Artificial intelligence—which just five years ago was considered a random factor—has now taken control of the labor market from the bottom up. It’s not about replacing high-level positions or rare skill sets, but about erasing the very opportunity to get started. Entry-level roles—junior analysts, associate lawyers, support operators, interns—are becoming a redundant layer that big corporations eliminate en masse.
Dario Amodei, CEO of Anthropic, warned that 50% of white-collar entry-level jobs are at risk. This is not a prophecy but a process already in motion. LinkedIn data shows a steep drop in open junior positions. Meta and Microsoft have each laid off tens of thousands of employees, replacing them with AI-powered agents. We are entering an era in which a career without privilege or an unconventional starting point becomes a myth.
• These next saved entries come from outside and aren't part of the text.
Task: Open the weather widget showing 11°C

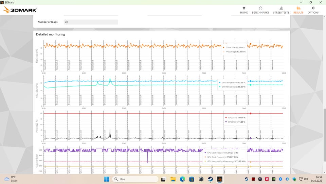Action: (x=11, y=179)
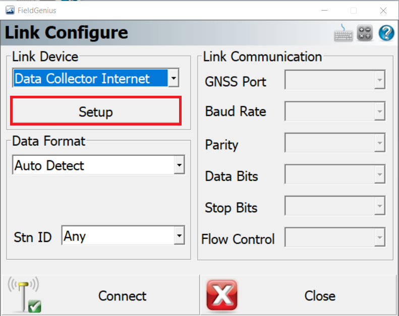Screen dimensions: 399x316
Task: Open the Stop Bits combo box
Action: (335, 206)
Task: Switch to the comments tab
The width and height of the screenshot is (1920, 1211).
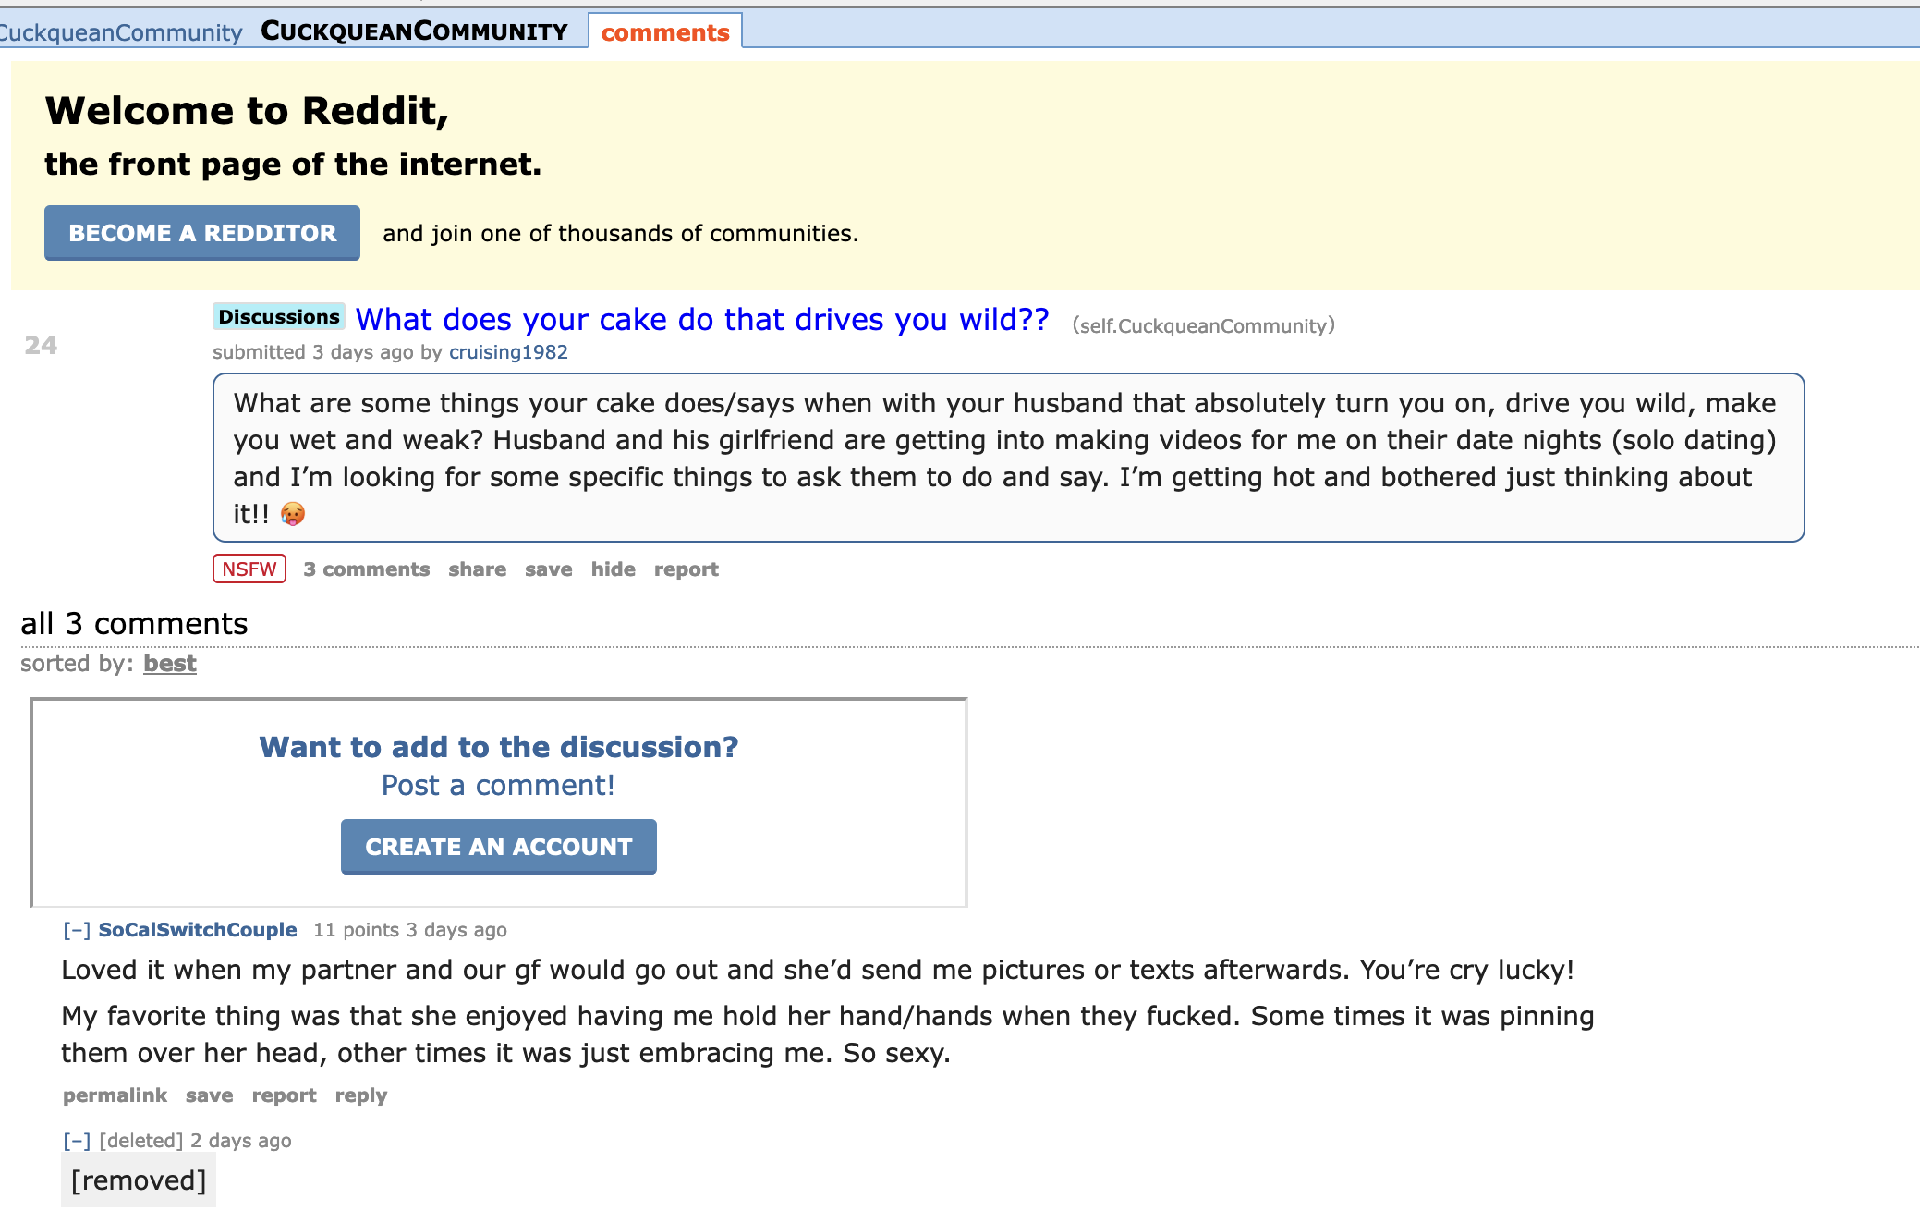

What means savings and strategic shift for corporations spells a social dead end for younger generations. Without youth, there are no mid-level pathways. Without mid-level pathways, professional development collapses. It’s not just the job-market system that’s unraveling, but society’s very structure.
Forecast (2025–2029):
2025–2026
- Mass disappearance of entry-level positions in office professions
- Rising structural unemployment among university graduates
- Young people drifting into “alternative economies”—crypto-freelancing, pseudo-education, micro-gig platforms
2027
- First political campaigns demanding a “right to work” and protection of professional entry
- Proposals for quotas guaranteeing non-automated jobs
- Introduction of AI taxes—fees levied on companies replacing a person with an algorithm
2028
- First wave of an “analog renaissance”—local craft networks and offline services as new models of social belonging
- Platforms pairing AI with human curators in hybrid teams, led by a “human coordinator” as a new employment form
2029
- Emergence of a caste-like labor market: elite professionals with AI assistants vs. low-skill services outside AI networks
- Heightened social tensions, especially in deindustrialized economies
AI doesn’t just automate; it erases the career ladder. It upends the principle of access to work, shattering whatever illusion of “starting out” remained. If policymakers and institutions don’t respond now, we face a generation with no future—at the mercy of GPT-driven systems and chronic unemployment.